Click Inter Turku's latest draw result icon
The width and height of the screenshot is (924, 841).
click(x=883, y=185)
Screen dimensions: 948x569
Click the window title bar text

...

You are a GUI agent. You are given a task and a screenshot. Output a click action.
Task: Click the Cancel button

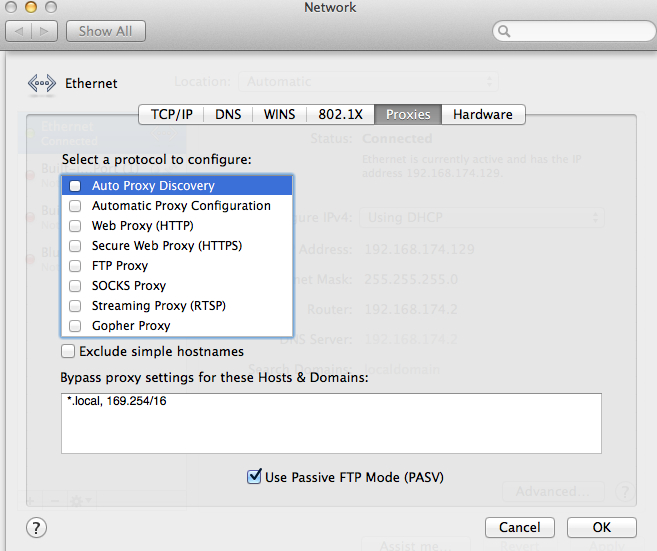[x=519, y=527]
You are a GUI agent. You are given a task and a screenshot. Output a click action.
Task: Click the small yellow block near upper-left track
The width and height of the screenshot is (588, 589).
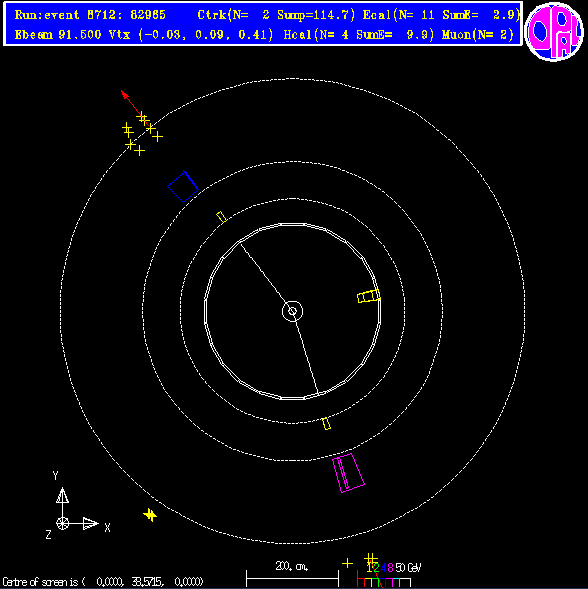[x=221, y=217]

> _YOUR OBJECTIVE_: Looking at the data above, return every line from the one with "Screen dimensions: 948x569" down to the one with "Click the window title bar text", exactly and inclusively.

> _ANSWER TO THE PROBLEM_:
Screen dimensions: 948x569
Click the window title bar text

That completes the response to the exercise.